La loro presenza aiuterebbe a valutare meglio e più facilmente lo stato medico del paziente. Anche nelle visite successive la loro presenza sarebbe di grande aiuto per fare dei confronti e verificare l'evoluzione cronologica, in meglio o in peggio della malattia che affligge un dato individuo.

Mi chiedo il perché di questa incoerenza operativa: perché per certi esami si rilasciano anche referti fotografici e per altri no? Non sarebbe più logico che anche nelle endoscopie (e non solo) il referto testuale scritto dallo specialista sia accompagnato dalle relative immagini esattamente come nelle ecografie, risonanze, ecc.?

Quindi perché non fare uno standard obbligatorio per legge quello dell'inserimento in tutti gli esami strumentali che lo permettano di fotografie o immagini della situazione diagnosticata cosi da facilitare la diagnosi della situazione contingente nonché il confronto tra 2 o più esami successivi che rappresentano l'evoluzione temporale della malattia.
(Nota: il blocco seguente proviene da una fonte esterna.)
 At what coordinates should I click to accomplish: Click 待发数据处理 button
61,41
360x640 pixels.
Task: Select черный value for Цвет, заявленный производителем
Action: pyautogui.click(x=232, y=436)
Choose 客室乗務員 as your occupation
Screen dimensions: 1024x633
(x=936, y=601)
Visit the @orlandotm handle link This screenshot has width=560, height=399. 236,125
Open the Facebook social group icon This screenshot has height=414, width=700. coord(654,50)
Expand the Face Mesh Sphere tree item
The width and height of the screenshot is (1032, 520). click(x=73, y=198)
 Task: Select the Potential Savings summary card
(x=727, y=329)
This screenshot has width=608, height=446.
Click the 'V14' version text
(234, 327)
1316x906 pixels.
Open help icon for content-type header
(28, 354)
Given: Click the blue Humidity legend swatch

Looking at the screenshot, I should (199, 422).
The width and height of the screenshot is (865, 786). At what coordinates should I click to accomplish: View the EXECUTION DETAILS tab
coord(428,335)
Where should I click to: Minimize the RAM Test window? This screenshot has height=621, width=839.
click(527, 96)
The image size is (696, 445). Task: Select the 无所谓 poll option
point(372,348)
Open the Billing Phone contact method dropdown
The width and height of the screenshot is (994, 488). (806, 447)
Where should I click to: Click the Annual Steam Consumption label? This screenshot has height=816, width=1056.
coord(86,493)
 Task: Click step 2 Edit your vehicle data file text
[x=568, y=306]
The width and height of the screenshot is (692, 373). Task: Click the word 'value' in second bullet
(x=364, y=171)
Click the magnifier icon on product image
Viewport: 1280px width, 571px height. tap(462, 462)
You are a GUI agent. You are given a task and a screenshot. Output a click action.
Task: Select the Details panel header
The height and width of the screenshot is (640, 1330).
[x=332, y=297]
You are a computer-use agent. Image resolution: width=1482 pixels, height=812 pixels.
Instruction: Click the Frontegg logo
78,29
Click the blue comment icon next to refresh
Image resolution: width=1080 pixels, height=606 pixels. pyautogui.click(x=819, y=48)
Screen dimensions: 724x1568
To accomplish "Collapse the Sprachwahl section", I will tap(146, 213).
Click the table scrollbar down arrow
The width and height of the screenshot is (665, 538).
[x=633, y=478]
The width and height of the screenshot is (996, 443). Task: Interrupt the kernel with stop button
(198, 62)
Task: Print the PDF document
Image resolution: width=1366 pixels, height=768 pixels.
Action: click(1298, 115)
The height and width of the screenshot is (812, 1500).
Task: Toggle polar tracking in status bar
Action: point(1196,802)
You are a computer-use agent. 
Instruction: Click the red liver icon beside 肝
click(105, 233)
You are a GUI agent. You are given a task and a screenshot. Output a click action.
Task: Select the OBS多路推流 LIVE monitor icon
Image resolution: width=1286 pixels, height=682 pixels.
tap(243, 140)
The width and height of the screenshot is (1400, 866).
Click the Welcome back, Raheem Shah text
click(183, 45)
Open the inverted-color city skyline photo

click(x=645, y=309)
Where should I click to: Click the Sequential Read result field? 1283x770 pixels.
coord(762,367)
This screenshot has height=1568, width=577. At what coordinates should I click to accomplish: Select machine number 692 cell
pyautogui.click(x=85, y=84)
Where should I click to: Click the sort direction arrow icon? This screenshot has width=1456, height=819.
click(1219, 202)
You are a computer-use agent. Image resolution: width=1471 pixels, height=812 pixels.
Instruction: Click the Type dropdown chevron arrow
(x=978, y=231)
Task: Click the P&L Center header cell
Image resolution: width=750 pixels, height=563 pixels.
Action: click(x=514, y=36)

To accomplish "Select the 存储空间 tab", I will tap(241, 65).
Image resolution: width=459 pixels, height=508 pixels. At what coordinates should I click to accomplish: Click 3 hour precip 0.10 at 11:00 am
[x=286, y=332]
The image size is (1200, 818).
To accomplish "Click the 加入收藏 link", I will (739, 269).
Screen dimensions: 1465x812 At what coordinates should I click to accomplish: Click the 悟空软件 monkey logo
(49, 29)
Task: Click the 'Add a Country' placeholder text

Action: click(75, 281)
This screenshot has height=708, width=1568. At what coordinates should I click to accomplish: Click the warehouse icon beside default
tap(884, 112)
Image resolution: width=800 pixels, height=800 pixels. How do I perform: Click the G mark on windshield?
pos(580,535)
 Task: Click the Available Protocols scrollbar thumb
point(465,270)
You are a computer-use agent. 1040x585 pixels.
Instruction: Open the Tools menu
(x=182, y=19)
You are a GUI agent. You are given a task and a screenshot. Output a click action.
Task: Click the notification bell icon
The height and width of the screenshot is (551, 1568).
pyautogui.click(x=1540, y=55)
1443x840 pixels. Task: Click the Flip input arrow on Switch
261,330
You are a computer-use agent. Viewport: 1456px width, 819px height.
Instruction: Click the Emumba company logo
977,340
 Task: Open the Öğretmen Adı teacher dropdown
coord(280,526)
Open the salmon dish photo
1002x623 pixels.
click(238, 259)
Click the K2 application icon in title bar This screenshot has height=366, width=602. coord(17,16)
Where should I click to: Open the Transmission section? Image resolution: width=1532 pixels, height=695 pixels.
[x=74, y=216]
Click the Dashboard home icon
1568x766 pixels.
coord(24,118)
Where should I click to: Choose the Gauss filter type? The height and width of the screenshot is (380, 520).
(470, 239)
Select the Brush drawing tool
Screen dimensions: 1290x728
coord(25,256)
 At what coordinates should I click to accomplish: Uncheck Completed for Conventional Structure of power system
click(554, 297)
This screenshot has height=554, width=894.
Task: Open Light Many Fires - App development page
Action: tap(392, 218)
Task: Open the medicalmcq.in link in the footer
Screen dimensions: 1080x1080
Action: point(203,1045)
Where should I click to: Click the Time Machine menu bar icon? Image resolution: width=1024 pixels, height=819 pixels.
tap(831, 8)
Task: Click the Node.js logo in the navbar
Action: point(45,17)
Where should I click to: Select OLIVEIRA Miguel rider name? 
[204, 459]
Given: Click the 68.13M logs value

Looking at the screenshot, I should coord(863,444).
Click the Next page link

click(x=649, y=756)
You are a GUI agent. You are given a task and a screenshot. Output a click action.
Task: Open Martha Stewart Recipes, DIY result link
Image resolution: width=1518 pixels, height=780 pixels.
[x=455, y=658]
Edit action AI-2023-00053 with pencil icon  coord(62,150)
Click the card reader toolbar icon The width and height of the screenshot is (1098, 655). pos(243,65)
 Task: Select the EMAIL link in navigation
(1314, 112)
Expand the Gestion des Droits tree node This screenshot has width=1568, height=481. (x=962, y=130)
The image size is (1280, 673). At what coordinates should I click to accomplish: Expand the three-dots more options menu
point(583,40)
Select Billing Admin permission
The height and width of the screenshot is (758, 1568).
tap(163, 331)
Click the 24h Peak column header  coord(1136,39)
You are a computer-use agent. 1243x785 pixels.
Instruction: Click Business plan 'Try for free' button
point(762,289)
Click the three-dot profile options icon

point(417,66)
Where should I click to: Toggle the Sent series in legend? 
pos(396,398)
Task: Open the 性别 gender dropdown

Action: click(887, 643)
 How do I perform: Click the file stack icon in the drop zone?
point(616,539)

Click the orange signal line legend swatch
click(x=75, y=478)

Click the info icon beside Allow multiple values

Inoltre in considerazione della diffusione di pen drive e altri dispositivi mobili di memorizzazione e della loro facilità di trasporto perché invece di dare i referti cartacei ai pazienti non si da loro una pen-drive criptata (accessibile a medico e a paziente) contenente tutti i dati sanitari, esami e visite della loro vita sanitaria in modo da evitare l'utilizzo di carta?
Ovviamente una copia di tali dati sanitari potrebbe essere messa loro a disposizione e caricata dalle varie strutture in unico server centralizzato a livello nazionale.

Tale sistema dovrebbe essere accessibile sia al medico che al paziente solo tramite metodi di autenticazione sicuri, ad esempio con le credenziali presenti in una chiave hardware (la tessera sanitaria del paziente potrebbe essere usata come tale, oltre che potrebbe costituire anche l'unità di memoria in cui salvare i dati che lo stesso paziente o medico di famiglia o specialista può consultare quando il paziente va a farsi visitare o si ricovera) che ne rendano improbabile la violazione da pirati informatici e che si sincronizzano con i dati della pen drive che ciascuno poi può portare con se e avere a disposizione al bisogno?
Su una pen-drive (o tessera sanitaria con chip di memoria) sarebbe possibile organizzare in un database interno i dati in modo più organico, leggibile ed interpretabile che non sul cartaceo. L'organizzazione coerente ed organica delle informazioni sanitarie scaturenti dalle visite faciliterebbe moltissimo il medico durante la ricostruzione della vita sanitaria del paziente e quindi lo aiuterebbe anche nella formazione dell'esatta diagnosi.